» Problem to work on
Return, verbatim and in full, the records that follow, but not their pictures.

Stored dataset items
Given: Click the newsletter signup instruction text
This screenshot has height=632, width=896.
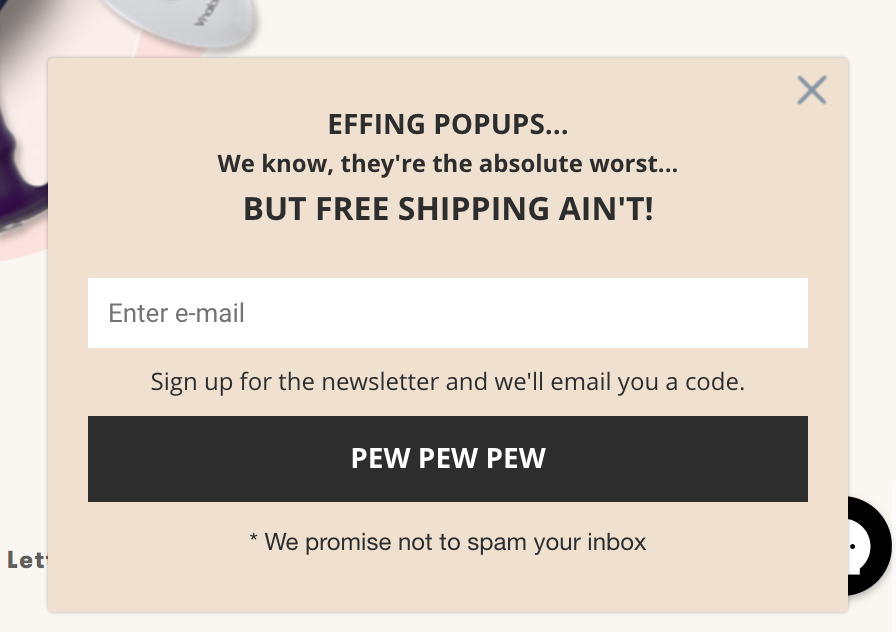Looking at the screenshot, I should (x=448, y=381).
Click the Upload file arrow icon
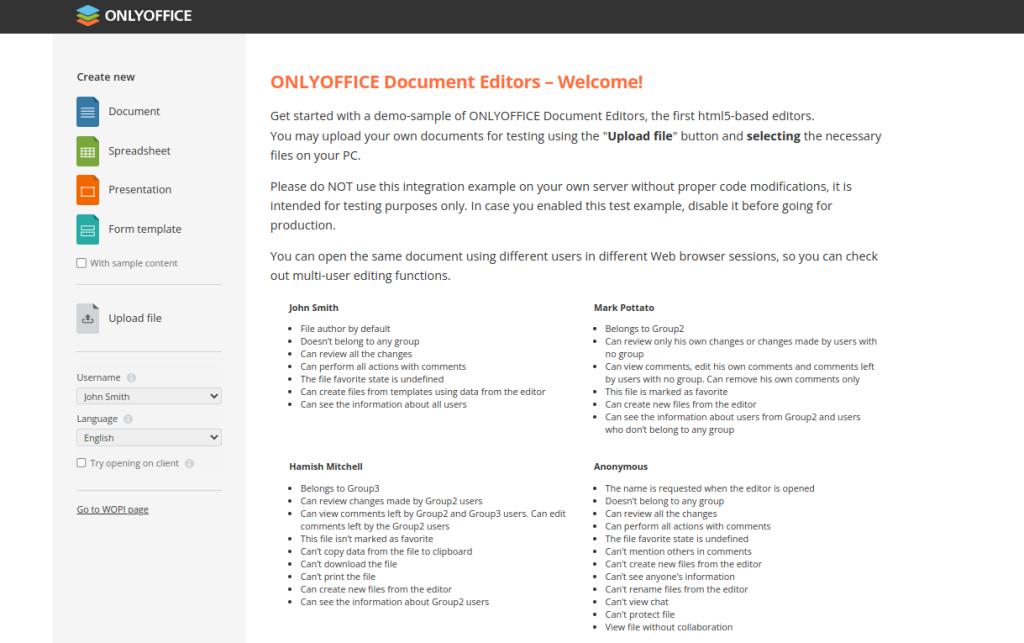 pos(88,317)
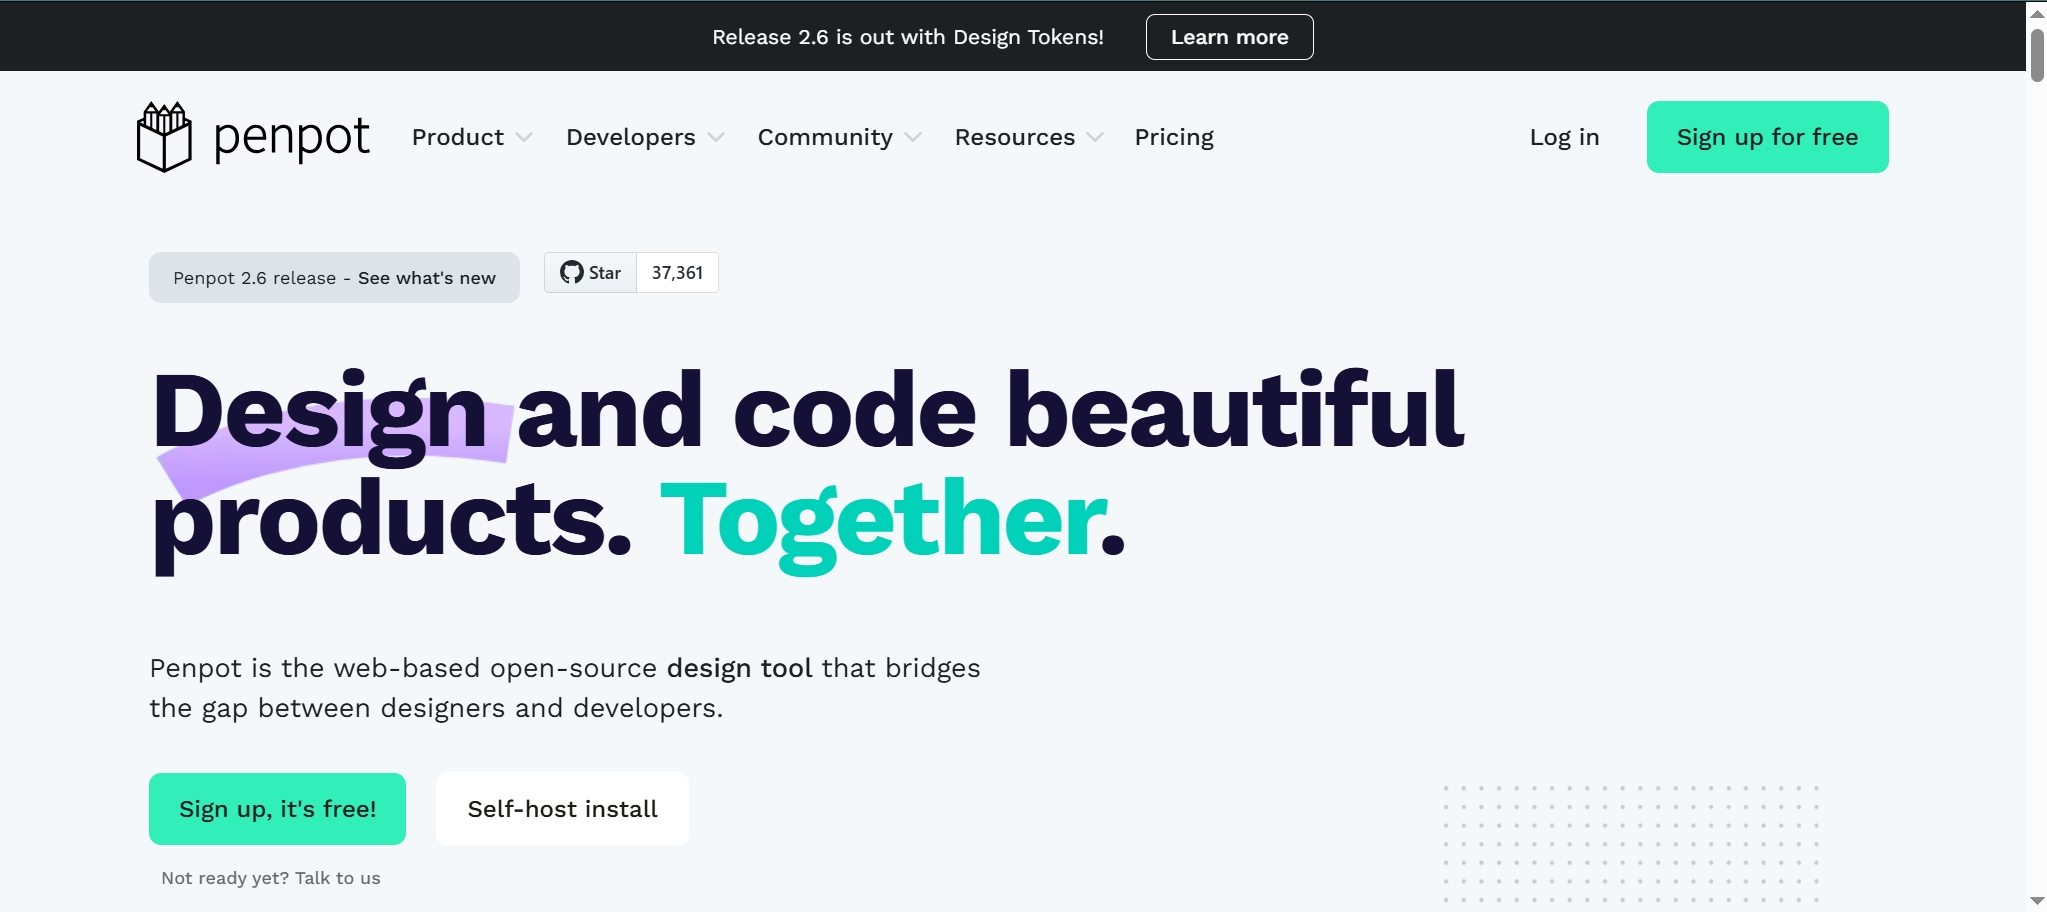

» Answer to this task
Given: Click the newsletter signup instruction text
This screenshot has height=632, width=896.
Looking at the screenshot, I should (x=448, y=381).
Click the Upload file arrow icon
 pos(88,317)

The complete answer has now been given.